» **EXTRACTED TEXT**:
In 1350 we have the Black Plague destroying up to one third of the entire population of England and virtually eliminating Latin as a cultural influence on the written English—and at the same time giving the remaining peasantry some push-back power over the nobility to better their condition in life...and language. And with the wars in France over the French patrimony of the Norman conquerors we have the French rulers in England addressing the people in English in order to persuade them to follow and fight for him in France.

This is what I read these books to learn. Why did we adopt a particular word from a particular language at a particular time? Why did particular words totally replace the original English word? And why others were added to and thus enriched the current verbiage…and increased our ability to communicate an increasing number of conceptual/emotional subtleties?

Why do we have so many words that are spelled the same but have different meanings? And why do we have so many words that are spelled so differently and yet carry nearly the same meaning? Think about it: why are most of our nautical words of Dutch origin? And, while the animal names are Germanic, why are the cooked versions of these animals described with French words? And why are the acts and physical realities of sex crudely labeled in Germanic while romantic/poetic words and phrases are reserved for an “elevated” treatment?

How did Chaucer herald the transition from Old to Middle English? And Shakespeare later sweep us up from Middle to Modern English? It’s not just a list of the new words that interests me, it’s the “why” of the new words at THAT time? Chaucer was trying to evoke the styles (accents?) that would be encountered in and around London of his time. Shakespeare did much the same. But what they both did, so much better and more prolifically than other writers, is use whatever sound-fabrications they could think of to convey an emotional concept that had never been expressed before in so simple a way.

» **TASK REQUIREMENTS**:
• a. Using the passage on the history of English, say whether each statement agrees with it, and quote the words that decide: (i) The Black Plague in 1350 destroyed up to one third of England's population. (ii) Most English nautical words come from French. (iii) Animal names are Germanic, while the cooked versions of these animals are described with French words.
• b. In the passage on the history of English, what was Chaucer trying to evoke?
Rely only on the passage on the history of English.

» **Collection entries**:

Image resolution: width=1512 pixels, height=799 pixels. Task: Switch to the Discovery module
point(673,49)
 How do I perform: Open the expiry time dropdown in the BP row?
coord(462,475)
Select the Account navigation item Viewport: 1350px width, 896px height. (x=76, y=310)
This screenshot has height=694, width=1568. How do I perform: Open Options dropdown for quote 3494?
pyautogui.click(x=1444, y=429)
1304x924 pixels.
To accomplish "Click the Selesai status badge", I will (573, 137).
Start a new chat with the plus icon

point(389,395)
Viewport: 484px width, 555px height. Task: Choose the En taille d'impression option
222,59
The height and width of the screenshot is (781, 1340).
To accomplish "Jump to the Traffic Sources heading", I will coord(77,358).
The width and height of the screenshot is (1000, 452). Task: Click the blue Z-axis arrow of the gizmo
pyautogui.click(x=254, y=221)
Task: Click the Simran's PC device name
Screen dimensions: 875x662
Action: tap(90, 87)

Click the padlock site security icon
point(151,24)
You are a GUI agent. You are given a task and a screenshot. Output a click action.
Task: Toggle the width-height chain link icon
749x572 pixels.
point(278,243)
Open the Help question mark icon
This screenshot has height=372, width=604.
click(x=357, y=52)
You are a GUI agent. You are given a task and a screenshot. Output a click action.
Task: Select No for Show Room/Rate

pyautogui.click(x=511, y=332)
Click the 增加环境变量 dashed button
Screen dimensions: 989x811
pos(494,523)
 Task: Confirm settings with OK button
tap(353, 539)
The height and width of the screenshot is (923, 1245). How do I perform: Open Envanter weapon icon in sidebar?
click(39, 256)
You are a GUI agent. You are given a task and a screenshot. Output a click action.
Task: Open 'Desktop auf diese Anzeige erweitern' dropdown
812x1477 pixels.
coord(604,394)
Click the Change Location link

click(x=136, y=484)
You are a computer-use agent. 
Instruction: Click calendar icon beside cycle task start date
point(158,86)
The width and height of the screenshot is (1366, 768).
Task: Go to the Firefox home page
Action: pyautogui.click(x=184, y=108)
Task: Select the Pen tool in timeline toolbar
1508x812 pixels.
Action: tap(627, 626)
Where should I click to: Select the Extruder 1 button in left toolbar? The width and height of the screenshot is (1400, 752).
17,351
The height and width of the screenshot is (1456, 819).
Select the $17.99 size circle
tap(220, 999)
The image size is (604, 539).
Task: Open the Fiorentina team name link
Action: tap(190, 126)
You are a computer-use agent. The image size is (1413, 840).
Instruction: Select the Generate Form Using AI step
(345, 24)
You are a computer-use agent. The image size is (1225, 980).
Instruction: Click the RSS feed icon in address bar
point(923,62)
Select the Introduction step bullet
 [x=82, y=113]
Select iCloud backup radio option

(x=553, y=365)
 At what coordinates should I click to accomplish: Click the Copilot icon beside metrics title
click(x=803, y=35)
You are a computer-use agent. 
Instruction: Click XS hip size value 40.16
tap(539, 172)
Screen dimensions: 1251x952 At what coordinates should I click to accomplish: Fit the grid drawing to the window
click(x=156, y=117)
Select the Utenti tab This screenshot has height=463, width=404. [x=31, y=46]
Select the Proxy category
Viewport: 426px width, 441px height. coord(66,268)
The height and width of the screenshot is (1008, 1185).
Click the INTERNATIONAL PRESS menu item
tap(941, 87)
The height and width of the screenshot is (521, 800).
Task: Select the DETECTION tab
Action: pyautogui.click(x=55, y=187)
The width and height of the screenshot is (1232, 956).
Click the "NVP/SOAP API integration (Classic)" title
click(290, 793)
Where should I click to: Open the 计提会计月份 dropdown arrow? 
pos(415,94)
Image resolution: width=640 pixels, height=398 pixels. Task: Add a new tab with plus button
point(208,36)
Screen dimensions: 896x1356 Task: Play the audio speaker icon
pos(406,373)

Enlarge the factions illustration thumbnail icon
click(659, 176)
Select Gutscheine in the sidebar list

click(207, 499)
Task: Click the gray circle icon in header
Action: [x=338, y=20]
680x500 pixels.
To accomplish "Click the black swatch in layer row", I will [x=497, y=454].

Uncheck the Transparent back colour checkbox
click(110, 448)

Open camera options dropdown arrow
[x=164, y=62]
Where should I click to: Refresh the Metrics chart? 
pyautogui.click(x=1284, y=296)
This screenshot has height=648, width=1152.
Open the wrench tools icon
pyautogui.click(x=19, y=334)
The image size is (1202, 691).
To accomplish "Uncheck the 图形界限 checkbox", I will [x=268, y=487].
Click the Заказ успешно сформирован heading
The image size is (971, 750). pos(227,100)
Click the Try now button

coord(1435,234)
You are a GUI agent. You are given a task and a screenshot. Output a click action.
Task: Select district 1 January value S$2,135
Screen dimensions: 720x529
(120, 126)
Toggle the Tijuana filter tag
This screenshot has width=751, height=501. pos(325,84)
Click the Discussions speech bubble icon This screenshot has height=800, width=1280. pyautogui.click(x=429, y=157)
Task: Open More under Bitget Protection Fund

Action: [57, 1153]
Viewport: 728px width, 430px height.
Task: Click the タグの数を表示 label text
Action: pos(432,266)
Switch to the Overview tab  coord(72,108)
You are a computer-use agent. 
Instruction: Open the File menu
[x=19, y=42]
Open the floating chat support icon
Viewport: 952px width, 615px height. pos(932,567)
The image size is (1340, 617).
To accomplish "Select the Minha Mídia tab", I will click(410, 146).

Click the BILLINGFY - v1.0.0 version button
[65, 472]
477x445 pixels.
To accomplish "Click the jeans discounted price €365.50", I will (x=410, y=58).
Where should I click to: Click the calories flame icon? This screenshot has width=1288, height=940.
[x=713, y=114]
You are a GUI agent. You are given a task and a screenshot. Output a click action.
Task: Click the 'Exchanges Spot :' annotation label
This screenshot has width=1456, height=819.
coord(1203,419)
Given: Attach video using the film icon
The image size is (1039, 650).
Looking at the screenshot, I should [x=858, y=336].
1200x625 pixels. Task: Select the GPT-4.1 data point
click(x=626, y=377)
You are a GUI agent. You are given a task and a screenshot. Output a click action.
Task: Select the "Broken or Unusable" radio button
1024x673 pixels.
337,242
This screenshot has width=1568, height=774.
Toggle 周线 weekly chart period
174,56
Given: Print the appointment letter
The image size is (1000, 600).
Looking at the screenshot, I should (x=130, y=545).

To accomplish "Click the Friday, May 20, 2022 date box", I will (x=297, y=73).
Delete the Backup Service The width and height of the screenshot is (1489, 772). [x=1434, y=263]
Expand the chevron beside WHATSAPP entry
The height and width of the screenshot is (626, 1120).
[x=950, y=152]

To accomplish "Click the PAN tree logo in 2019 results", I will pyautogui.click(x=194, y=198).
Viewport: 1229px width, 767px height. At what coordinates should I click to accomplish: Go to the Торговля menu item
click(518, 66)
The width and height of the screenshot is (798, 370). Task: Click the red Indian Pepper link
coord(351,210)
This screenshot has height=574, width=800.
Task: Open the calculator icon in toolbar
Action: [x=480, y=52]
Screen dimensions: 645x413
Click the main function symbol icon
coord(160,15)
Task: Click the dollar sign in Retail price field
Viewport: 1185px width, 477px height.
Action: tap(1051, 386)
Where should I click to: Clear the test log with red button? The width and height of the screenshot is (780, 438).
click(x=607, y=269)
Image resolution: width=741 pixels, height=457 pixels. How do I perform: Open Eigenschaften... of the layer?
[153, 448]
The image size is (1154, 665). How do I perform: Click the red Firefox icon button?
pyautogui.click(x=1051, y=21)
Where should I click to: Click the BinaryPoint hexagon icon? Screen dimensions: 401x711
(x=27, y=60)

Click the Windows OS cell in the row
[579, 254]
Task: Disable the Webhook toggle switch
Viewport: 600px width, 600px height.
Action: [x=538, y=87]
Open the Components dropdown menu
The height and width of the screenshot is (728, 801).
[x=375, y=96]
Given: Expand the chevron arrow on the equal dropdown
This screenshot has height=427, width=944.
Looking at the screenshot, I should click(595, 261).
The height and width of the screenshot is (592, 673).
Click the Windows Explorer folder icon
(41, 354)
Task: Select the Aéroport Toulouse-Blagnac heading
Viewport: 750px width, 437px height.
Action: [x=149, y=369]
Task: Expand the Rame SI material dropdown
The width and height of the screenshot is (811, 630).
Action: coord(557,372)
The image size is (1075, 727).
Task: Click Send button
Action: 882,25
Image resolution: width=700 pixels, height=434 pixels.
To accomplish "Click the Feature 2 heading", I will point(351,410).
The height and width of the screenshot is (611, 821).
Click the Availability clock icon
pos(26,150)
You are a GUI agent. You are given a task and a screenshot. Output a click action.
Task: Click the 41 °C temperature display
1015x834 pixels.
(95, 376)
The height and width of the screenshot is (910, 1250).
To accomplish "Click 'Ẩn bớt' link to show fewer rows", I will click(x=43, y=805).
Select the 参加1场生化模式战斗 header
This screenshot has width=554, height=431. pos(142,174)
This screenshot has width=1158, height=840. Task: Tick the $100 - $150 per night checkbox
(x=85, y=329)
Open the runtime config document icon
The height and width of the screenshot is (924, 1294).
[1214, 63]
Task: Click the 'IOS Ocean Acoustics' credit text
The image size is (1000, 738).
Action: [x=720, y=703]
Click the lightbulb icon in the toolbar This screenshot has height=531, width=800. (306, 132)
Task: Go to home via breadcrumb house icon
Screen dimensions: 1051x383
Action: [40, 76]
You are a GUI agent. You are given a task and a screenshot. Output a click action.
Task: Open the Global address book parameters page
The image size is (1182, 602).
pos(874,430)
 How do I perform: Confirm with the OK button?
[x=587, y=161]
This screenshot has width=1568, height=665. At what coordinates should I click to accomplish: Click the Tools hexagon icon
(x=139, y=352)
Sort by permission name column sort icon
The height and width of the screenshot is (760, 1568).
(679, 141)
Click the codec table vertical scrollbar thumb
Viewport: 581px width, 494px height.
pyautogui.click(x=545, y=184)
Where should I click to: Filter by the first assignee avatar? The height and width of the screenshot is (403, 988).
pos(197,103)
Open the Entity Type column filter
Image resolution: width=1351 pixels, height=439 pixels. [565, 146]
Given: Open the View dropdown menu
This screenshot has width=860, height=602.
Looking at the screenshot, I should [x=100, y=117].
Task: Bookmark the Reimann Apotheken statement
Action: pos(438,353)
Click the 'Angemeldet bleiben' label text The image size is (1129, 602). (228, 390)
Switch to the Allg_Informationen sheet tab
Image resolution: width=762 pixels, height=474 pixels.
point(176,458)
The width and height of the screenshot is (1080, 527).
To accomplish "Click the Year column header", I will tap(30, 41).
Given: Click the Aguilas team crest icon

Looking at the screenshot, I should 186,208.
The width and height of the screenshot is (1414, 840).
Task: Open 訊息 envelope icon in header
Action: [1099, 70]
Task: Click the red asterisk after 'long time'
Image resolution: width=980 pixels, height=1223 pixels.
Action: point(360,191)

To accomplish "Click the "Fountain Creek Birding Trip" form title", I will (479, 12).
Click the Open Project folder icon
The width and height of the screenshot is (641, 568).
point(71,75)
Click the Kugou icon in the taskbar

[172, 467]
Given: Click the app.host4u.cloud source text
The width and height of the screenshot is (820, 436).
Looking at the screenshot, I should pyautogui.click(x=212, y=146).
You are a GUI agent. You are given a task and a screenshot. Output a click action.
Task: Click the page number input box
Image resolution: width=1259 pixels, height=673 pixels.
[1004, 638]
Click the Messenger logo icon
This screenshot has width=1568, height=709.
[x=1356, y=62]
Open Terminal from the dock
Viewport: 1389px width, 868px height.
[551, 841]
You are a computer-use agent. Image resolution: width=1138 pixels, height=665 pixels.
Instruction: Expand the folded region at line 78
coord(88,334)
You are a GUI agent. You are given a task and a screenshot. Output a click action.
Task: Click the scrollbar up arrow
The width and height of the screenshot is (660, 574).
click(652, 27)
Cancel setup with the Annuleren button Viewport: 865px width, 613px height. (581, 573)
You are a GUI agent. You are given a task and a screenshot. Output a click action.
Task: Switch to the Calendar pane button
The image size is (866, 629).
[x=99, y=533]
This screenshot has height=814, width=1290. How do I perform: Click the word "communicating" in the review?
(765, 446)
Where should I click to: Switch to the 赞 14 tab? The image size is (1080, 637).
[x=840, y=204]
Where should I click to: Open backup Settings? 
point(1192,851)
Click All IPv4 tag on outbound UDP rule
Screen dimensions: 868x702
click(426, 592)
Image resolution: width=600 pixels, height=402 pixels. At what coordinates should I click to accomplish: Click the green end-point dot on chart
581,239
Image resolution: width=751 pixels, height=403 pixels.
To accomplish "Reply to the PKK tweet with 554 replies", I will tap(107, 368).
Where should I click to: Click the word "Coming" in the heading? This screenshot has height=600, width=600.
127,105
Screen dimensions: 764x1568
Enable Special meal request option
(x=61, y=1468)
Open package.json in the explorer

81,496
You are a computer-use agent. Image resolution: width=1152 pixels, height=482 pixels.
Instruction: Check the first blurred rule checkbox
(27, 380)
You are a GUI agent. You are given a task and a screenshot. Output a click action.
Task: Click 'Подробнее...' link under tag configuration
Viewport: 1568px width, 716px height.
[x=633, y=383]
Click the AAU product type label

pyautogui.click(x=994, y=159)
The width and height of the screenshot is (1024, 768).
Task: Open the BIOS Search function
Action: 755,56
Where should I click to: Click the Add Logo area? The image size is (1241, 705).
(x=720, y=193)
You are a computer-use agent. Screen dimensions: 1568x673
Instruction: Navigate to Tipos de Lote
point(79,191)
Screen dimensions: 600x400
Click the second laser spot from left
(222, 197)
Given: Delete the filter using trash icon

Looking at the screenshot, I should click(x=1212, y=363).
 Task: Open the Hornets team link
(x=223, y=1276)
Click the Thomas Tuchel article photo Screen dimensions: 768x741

» **WRITTEN RESPONSES**:
• a.
(i) Yes: "destroying up to one third of the entire population of England"
(ii) No: "why are most of our nautical words of Dutch origin?"
(iii) Yes: "while the animal names are Germanic, why are the cooked versions of these animals described with French words?"

• b. The styles, or perhaps accents, that would be encountered in and around London in his time.